Near the Freecreditscore.com VIP lounge and just up the street from a food truck selling $17 ribeye steak, I found Billy Bragg in a Texas church.
Bragg, the folk musician known for his political activism, and more recently for a collaboration with the band Wilco, appeared at Austin's South by Southwest (SXSW) festival on Wednesday night to debut his new album Tooth and Nail -- a set of songs decidedly more personal than political.
This wasn't the typical South by Southwest show. The crowd skewed older than the usual twenty-something set, a reflection of the singer's age (55) and perhaps the folk genre, which feels outmatched here. The audience sat in pews, a break from the elbow-to-elbow standing room only scene that is common most everywhere else here.
There was no fancy light show and no corporate signage to speak of. Even alcohol, as ubiquitous as the music here, wasn't allowed inside the church. It was just Bragg in a flannel button-down shirt and jeans holding a guitar with a crucifix as his backdrop. If you didn't recognize him, you might mistake the pared down, intimate setup for a Christian alt-rock show on a Sunday afternoon.

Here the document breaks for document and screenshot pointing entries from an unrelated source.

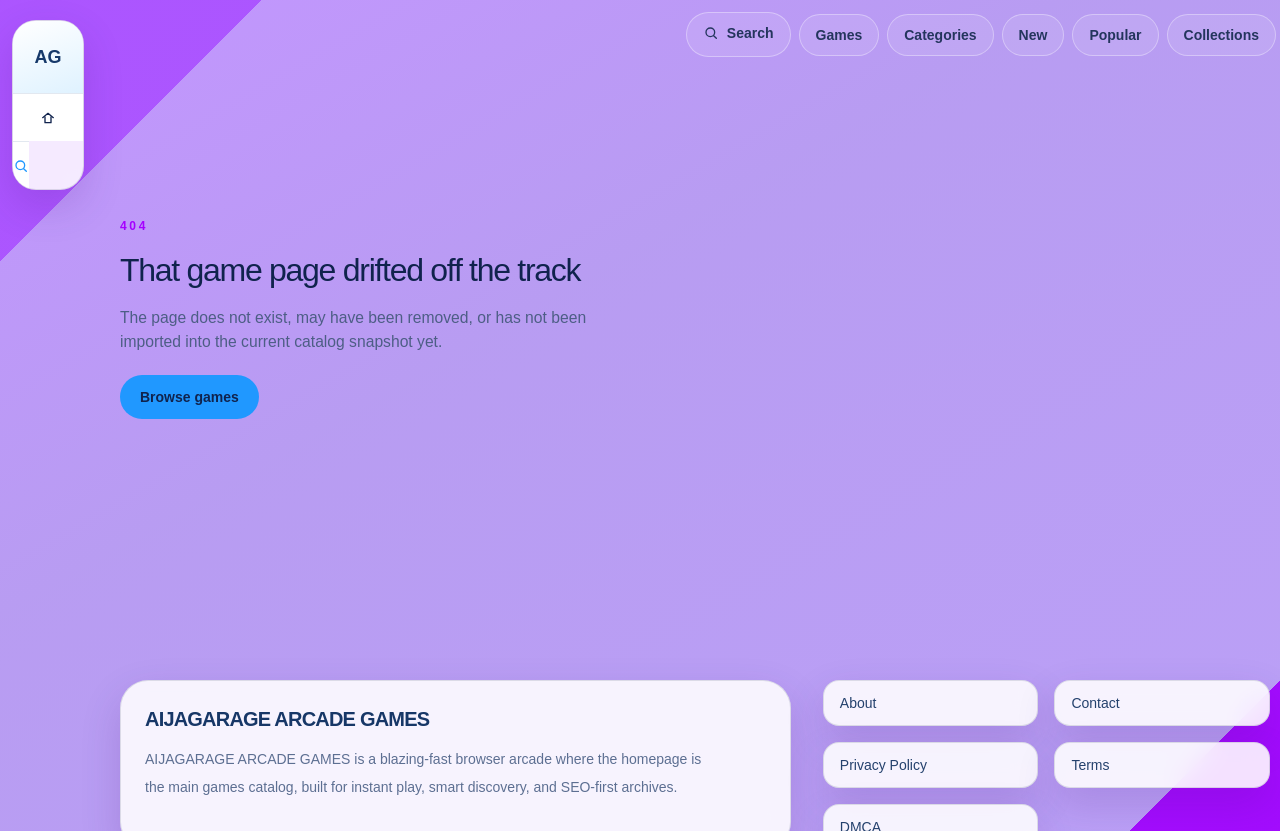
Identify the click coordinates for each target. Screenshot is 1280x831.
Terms (1090, 765)
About (858, 703)
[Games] (48, 117)
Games (839, 35)
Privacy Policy (883, 765)
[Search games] (21, 165)
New (1033, 35)
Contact (1095, 703)
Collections (1221, 35)
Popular (1115, 35)
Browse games (189, 397)
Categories (940, 35)
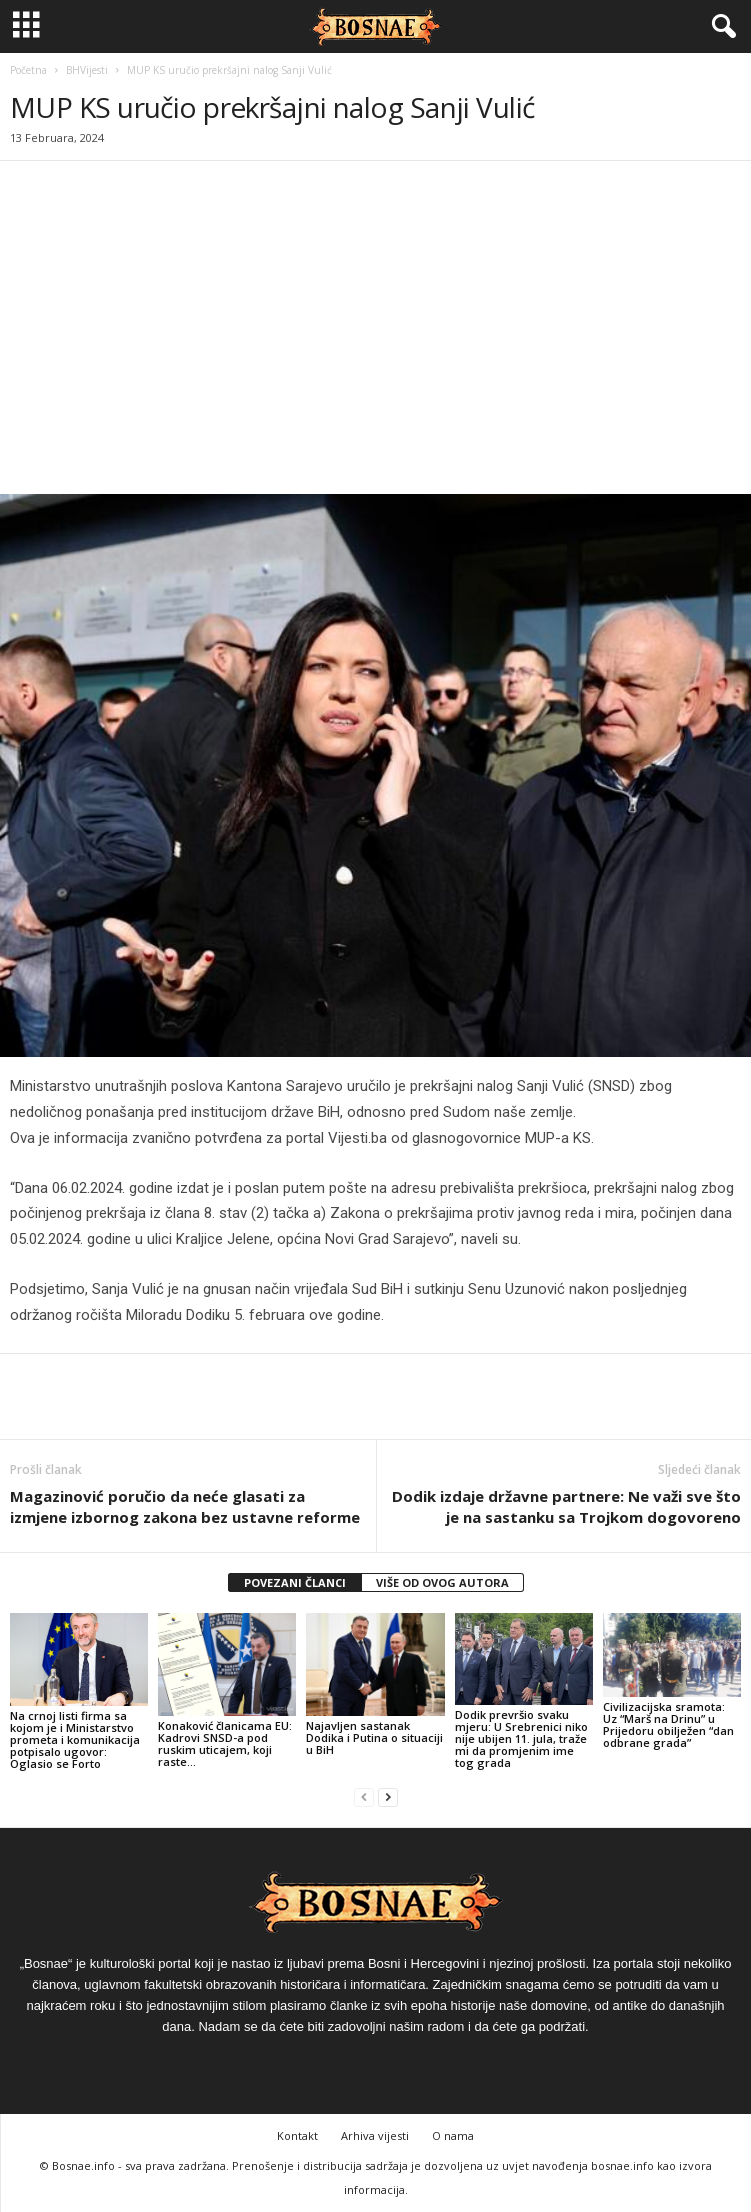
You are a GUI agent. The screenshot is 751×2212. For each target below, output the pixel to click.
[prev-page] (364, 1797)
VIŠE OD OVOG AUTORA (442, 1582)
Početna (28, 70)
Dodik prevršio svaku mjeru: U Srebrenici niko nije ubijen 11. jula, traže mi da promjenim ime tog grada (521, 1738)
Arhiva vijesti (375, 2135)
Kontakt (297, 2135)
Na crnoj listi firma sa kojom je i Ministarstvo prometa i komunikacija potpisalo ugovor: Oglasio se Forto (75, 1739)
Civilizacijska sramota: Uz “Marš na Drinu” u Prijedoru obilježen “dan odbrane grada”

But you wouldn't make that mistake for long. Bragg made it clear before he played his first chord that he's no fan of organized religion, or the pope (who'd been announced just a few hours before).
"He doesn't like gay people," someone shouted from the pews.
"Well that's nothing new," Bragg quipped.
But in the same breath, he added: "I can't imagine an atheist world without gospel music."
And then he talked about the work of religious people in caring for the poor, at food banks and elsewhere. Multiculturalism, he told the crowd, is about respecting other people's beliefs even when they diverge from yours.
The night's set list, nearly all of which are songs from his new album (to be released Monday, March 18), was a departure from the protest songs he's best known for.
In "Handyman Blues," Bragg mused about feeling inadequate around the house. "I'm a writer, not a decorator," Bragg sang, his English accent driving home the rhyme.
Bragg told the crowd that "Do Unto Others" is about the Gospel of Luke and the Golden Rule. He wrote the song on the 400th anniversary of the King James Bible. The lyrics read like a cheesy poem -- but somehow, in Bragg's hands, it transformed into a man-of-the-people hymn in the tradition of Woody Guthrie.
Unorthodox as it was, the church venue seemed appropriate for Bragg. No VIP rooms or backstage passes. The bare walls, devoid of branding. Shelter from the street noise. And Bragg's reflection on themes from religion to politics to his personal life. Church never felt so radical.